Records supplied below:

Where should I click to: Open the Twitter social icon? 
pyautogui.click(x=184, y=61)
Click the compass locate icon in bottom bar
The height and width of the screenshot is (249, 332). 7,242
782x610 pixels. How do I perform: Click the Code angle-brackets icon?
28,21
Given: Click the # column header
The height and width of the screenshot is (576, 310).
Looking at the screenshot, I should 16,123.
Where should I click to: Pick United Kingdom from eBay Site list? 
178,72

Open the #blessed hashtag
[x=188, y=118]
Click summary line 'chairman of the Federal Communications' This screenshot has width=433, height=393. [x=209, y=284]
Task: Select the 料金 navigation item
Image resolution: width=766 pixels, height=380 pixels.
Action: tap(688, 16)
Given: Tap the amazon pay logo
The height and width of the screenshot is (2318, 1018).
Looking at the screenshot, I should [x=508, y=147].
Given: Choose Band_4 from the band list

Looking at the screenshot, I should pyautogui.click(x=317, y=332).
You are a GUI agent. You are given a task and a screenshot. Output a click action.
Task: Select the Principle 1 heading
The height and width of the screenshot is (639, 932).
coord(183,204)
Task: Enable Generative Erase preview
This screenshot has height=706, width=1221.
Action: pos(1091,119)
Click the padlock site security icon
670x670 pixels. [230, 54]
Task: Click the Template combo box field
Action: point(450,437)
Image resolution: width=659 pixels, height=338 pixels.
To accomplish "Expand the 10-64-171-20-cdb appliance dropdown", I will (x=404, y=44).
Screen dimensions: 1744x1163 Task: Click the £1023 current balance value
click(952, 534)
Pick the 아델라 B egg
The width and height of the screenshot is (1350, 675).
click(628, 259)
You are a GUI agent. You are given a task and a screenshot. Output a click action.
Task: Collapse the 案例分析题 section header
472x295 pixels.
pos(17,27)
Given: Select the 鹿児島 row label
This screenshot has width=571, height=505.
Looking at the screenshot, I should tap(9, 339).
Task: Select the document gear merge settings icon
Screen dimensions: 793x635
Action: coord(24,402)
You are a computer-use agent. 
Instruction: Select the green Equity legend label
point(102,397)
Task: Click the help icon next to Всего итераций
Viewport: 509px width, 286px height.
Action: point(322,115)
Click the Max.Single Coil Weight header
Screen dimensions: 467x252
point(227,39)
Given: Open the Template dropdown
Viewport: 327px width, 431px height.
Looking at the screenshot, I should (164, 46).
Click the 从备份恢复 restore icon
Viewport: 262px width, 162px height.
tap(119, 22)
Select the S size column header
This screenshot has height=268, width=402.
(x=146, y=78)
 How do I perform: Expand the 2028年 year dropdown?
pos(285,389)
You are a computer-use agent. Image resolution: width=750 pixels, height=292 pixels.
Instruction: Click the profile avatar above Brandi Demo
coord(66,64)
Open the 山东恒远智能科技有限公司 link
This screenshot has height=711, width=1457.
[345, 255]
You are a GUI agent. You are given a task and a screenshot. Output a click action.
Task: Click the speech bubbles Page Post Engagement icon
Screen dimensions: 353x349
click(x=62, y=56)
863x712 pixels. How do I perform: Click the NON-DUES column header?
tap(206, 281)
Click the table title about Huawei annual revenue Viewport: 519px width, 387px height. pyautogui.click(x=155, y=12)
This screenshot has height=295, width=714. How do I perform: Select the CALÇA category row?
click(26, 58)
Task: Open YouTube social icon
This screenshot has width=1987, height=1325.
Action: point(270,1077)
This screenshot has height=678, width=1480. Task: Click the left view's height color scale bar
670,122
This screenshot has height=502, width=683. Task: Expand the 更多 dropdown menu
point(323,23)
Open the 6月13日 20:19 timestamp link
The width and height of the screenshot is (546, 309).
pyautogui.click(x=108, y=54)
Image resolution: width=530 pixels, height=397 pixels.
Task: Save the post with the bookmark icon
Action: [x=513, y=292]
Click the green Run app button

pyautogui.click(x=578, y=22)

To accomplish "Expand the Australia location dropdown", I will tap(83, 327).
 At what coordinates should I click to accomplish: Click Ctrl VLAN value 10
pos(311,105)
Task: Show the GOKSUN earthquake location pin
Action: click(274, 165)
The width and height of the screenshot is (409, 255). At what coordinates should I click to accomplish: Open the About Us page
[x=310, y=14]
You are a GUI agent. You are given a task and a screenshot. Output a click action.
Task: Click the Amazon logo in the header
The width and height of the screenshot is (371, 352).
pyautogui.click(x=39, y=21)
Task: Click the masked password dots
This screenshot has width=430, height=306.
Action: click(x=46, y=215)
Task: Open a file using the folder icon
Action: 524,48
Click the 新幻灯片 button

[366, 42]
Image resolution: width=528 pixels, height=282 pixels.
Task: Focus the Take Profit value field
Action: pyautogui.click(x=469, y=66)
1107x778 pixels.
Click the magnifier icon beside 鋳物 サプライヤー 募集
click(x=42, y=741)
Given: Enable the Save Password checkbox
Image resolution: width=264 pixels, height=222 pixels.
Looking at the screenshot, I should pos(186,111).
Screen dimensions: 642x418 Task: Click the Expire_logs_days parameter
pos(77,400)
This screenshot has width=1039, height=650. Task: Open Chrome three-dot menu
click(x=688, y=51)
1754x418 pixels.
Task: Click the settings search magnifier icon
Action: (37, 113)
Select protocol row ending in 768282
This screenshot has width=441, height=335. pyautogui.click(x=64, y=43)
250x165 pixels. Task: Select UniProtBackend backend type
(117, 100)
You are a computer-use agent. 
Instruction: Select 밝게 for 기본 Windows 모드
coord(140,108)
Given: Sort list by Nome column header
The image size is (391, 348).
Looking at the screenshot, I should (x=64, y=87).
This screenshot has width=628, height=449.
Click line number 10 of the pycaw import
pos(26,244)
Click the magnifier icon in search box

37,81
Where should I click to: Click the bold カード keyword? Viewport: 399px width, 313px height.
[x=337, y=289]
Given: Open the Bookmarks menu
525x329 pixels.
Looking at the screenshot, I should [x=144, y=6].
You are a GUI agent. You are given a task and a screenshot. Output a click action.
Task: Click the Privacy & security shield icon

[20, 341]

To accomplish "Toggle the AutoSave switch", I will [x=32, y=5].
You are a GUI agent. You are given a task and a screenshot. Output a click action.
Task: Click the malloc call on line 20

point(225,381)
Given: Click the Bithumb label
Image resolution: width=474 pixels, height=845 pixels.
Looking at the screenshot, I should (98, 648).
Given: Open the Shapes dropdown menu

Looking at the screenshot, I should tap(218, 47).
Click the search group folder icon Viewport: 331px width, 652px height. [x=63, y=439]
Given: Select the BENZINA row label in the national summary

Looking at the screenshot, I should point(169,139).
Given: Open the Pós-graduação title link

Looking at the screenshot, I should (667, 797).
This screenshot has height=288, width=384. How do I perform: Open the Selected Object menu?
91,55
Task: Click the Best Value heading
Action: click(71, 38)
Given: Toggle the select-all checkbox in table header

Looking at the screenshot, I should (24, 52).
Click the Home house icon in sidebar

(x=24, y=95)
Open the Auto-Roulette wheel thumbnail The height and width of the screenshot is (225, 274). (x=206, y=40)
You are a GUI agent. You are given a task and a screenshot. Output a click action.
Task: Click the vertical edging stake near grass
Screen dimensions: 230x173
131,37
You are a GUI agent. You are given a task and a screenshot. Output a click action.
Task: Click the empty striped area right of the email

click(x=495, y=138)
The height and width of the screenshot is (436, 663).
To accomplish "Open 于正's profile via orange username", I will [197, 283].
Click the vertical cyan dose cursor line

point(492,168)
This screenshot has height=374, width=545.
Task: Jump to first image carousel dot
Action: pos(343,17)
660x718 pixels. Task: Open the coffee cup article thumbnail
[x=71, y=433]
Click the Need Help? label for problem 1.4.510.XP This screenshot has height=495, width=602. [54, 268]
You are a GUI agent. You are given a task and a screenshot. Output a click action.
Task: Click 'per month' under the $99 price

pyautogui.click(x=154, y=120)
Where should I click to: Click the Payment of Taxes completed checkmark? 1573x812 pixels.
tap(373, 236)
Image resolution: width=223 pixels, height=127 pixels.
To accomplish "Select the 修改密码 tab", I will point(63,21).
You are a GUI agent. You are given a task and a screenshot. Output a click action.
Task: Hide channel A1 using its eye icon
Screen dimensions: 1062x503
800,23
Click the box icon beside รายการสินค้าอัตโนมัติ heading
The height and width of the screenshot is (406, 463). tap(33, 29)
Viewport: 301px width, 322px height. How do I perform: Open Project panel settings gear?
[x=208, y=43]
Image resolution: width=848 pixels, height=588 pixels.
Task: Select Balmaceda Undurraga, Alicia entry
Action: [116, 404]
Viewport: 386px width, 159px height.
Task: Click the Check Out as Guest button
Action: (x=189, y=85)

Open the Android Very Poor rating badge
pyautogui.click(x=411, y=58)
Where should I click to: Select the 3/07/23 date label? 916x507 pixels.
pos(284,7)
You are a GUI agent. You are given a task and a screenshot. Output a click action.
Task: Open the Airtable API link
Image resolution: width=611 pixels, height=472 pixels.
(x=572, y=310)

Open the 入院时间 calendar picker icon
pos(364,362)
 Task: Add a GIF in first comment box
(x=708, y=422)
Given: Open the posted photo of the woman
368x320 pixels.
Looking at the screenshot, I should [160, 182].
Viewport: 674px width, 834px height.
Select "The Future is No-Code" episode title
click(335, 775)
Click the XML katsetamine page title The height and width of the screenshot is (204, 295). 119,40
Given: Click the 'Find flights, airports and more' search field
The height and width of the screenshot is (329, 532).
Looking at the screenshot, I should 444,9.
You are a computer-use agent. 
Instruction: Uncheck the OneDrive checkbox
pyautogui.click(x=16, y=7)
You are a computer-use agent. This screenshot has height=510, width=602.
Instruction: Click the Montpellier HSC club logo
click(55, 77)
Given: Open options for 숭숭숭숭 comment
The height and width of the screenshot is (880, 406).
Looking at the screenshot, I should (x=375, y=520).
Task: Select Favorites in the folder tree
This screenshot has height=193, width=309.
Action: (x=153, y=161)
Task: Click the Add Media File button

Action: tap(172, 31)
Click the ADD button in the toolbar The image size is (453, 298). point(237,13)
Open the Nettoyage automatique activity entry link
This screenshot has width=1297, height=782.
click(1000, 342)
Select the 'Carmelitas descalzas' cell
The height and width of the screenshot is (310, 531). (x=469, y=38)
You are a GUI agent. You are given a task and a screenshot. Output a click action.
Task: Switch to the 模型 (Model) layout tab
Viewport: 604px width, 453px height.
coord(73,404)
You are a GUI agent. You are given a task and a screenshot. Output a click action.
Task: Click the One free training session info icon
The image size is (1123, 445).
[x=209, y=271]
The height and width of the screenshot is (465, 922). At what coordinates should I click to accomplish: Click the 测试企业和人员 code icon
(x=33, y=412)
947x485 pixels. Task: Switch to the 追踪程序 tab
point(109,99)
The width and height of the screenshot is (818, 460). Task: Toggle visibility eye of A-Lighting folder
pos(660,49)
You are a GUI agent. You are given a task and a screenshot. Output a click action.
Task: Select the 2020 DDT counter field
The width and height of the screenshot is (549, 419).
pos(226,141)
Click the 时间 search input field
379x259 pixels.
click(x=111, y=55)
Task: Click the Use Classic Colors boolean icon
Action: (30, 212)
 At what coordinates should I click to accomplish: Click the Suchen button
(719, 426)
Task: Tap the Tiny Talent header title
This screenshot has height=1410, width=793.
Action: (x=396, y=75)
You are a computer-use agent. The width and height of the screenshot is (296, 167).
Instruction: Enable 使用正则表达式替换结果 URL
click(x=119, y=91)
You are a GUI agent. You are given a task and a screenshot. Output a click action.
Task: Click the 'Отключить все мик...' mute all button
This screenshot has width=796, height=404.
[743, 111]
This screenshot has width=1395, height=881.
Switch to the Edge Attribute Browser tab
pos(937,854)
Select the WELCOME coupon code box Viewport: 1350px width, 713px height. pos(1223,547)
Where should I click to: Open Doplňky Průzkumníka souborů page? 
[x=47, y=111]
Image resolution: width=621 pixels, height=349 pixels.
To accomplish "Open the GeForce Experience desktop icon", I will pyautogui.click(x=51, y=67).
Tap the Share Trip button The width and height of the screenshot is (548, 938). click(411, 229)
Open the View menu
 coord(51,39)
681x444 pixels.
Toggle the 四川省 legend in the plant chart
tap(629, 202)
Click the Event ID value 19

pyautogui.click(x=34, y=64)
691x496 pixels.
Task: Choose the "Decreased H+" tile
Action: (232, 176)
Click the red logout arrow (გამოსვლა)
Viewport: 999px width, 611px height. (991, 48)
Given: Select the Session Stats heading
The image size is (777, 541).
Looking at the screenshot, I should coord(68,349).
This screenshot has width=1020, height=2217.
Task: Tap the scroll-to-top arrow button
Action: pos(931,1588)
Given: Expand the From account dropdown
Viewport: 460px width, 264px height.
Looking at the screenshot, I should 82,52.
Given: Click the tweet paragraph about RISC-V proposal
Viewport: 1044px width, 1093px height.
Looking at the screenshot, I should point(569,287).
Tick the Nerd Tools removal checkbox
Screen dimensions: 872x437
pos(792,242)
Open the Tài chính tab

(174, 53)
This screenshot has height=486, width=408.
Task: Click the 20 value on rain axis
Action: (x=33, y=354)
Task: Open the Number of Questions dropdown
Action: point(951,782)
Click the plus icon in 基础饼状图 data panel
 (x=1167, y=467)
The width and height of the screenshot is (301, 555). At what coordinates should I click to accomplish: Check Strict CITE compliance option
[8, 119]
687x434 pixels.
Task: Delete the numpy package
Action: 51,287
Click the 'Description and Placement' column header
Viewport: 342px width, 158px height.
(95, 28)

End of Records supplied.

**Task to complete**
Please give an exact copy of the lines above, beginning with the line containing "The image size is (777, 541)." and running through the line containing "Given: Expand the From account dropdown", and of no other lines.

**Answer for the task**
The image size is (777, 541).
Looking at the screenshot, I should coord(68,349).
This screenshot has width=1020, height=2217.
Task: Tap the scroll-to-top arrow button
Action: pos(931,1588)
Given: Expand the From account dropdown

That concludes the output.